Postby TheMotorcycleBoy » October 10th, 2019, 8:07 am

EssDeeAitch wrote:
nimnarb wrote:However, look at those Kenyan runners, no shoes in training and they run Marathons daily. Agreed, we are all built differently and they grew up like that.


It is certainly true that some people manage perfectly well running barefoot as they have a neutral foot strike and no muscle, ankle, knee or hip issues that can cause "lopsidedness" and compensation and thus pain/injuries. Bio mechanical perfection is a state that few people enjoy but the advance in running shoe technology allows for the less perfectly designed to run long distances pain free (or with reduced pain as was my particular case).
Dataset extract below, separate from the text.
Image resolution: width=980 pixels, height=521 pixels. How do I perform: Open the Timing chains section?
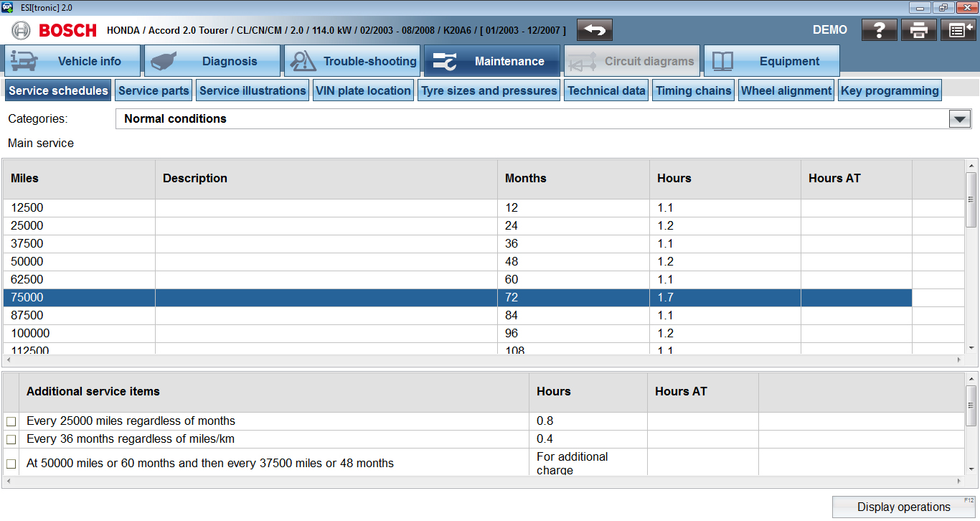click(693, 90)
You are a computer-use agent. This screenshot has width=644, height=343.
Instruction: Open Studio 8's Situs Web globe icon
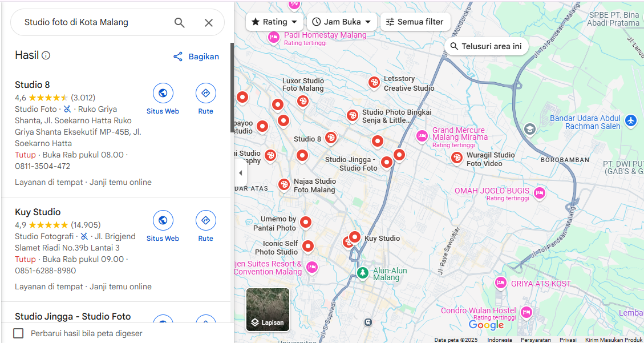(163, 93)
Running on grass is of course much more forgiving than road running.

Yes, definitely. Out in the Fens we have a mostly peat base, and in the woods we get areas where the grass has been worn/nibbled away so you can some nice smooth stretches of peat which probably optimal.

Having said that earlier in the year, once I'd come out of the woods barefoot, I'd often remain barefoot on the parts of the drove which were still smooth tarmac (it's a few years since it's last surface-repair so it's getting crumbled and gritty in some areas). This is not something I do much now since it's colder in the early morning and evenings, and furthermore the drove has big farm depot and is surrounded by arable land, so from harvest+rainy season onwards the tractors drop a lot of grit/gravel on the tarmac and barefooting on this is obviously stupid. However barefoot going from the woods to the (smooth, grit free warm) tarmac is an interesting experience. One has to firstly slow right down, and let oneself adjust to a much lighter footfall, but with a very light ball of foot strike and gentle roll back, I find I can actually speed up a lot, and observe how much *less* effort running barefoot on this surface is compared with the woods. And that is because running barefoot in a wood requires a lot of physical effort (weaving around obstacles and timing foot lands regards tree roots etc.) and mental effort of permanently clocking exactly what the current running surface is like.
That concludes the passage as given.